CLINTON FEEDS OFF MEGYN KELLY’S “WAR ON WOMEN” QUESTION: Hillary Clinton has unsurprisingly begun to capitalize on the “war on women” narrative amplified by Fox News’ Megyn Kelly during the GOP presidential debate. Kelly reignited the narrative with the following question posed to Donald Trump:

Mr. Trump, one of the things people love about you is you speak your mind and you don’t use a politician’s filter. However, that is not without its downsides, in particular, when it comes to women.

You’ve called women you don’t like “fat pigs, dogs, slobs, and disgusting animals.” . . .

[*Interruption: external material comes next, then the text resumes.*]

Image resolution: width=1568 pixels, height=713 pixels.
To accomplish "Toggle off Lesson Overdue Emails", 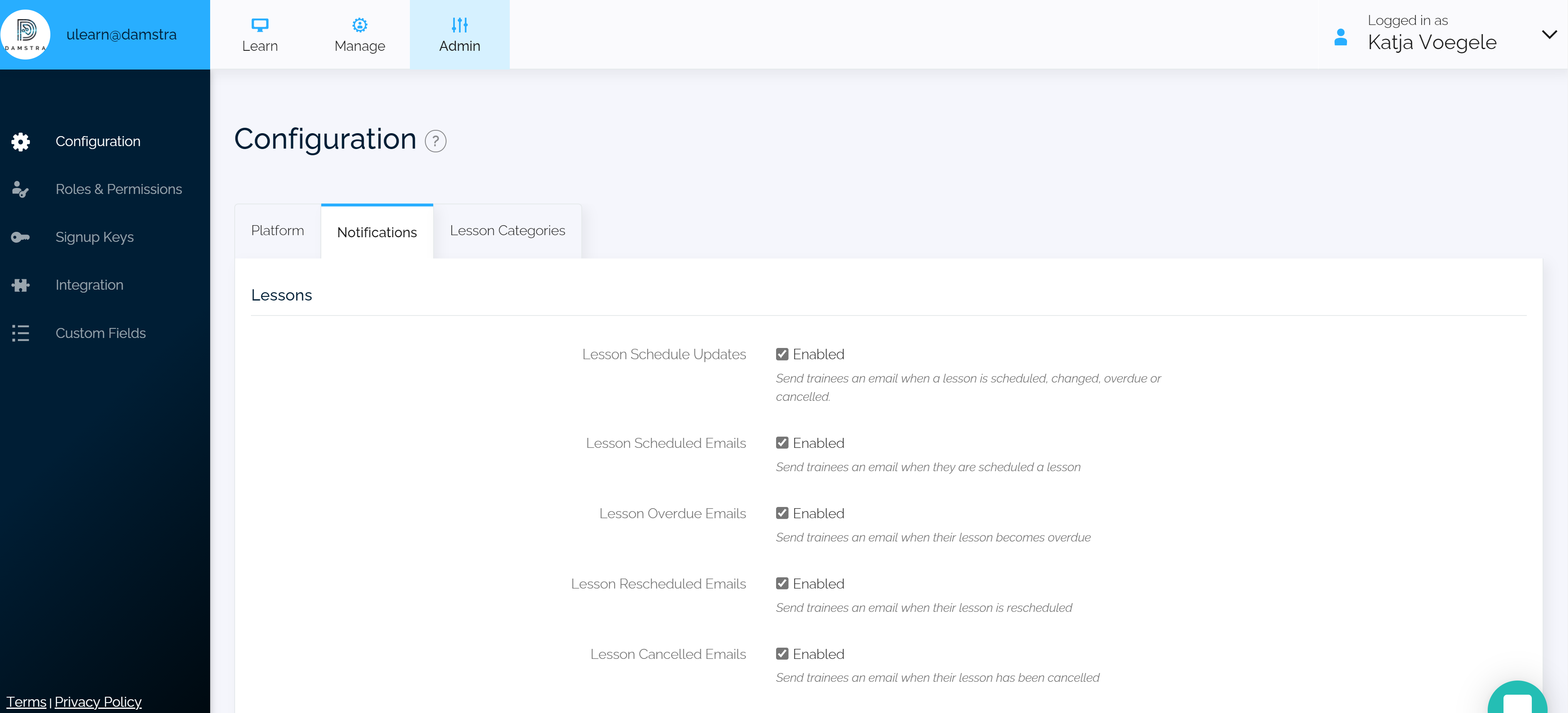I will coord(782,513).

Your Twitter account has several disparaging comments about women’s looks. You once told a contestant on Celebrity Apprentice it would be a pretty picture to see her on her knees. Does that sound to you like the temperament of a man we should elect as president, and how will you answer the charge from Hillary Clinton, who was likely to be the Democratic nominee, that you are part of the war on women?

Afterwards, Trump amped up the rhetoric and made matters worse when he told a CNN host,”You could see there was blood coming out of her eyes. Blood coming out of her wherever.”

It was utterly predictable that Clinton would eventually capitalize on this #waronwomen opening, and today she did so, according to the Daily Caller:

At a campaign stop in New Hampshire on Monday Hillary Clinton slammed Donald Trump’s recent remarks about Fox News host Megyn Kelly as “outrageous” but said that other Republican men running for president have made equally “offensive” remarks. . . .

“But I think if we focus on that we are making a mistake,” Clinton said of Trump’s remarks. “What a lot of the men on that stage and that debate said was offensive.”

“When one of their major candidates, a much younger man, a senator from Florida, says there should be no exceptions for rape and incest, that is as offensive and as troubling a comment as you can hear from a major candidate running for the presidency.”

So Clinton is equating Trump’s crude comment directed at a woman with Rubio’s substantive position on abortion? Nice move. Because, you know, those Republican men “offend” women by supporting human life. And while a recent Gallup poll shows that a slim majority of women presently self-identify as “pro-choice,” longitudinal polling has shown that women’s views shift, with pro-choice versus pro-life majorities altering from year to year. Presumably, according to Clinton, women who hold a pro-life position are “offending” women?

I’m no fan of Trump’s post-debate comments about Kelly. It wasn’t “presidential,” and it was unnecessary. But his initial response to Kelly’s debate query was fundamentally correct, that he (and the country) doesn’t “have time for total political correctness.” And Kelly is a professional woman in a high profile position, and she can certainly handle some insults. She has appropriately said that she is a “big girl” and can “take it.

The thing that bothers me most about the Kelly-Trump exchange is that Hillary Clinton is now going to accept the invitation–issued by Kelly–to reopen and amplify the “Republicans hate women” narrative. In an overt attempt to bring down Trump a notch or two, Kelly’s query has reignited Hillary Clinton’s key campaign issue.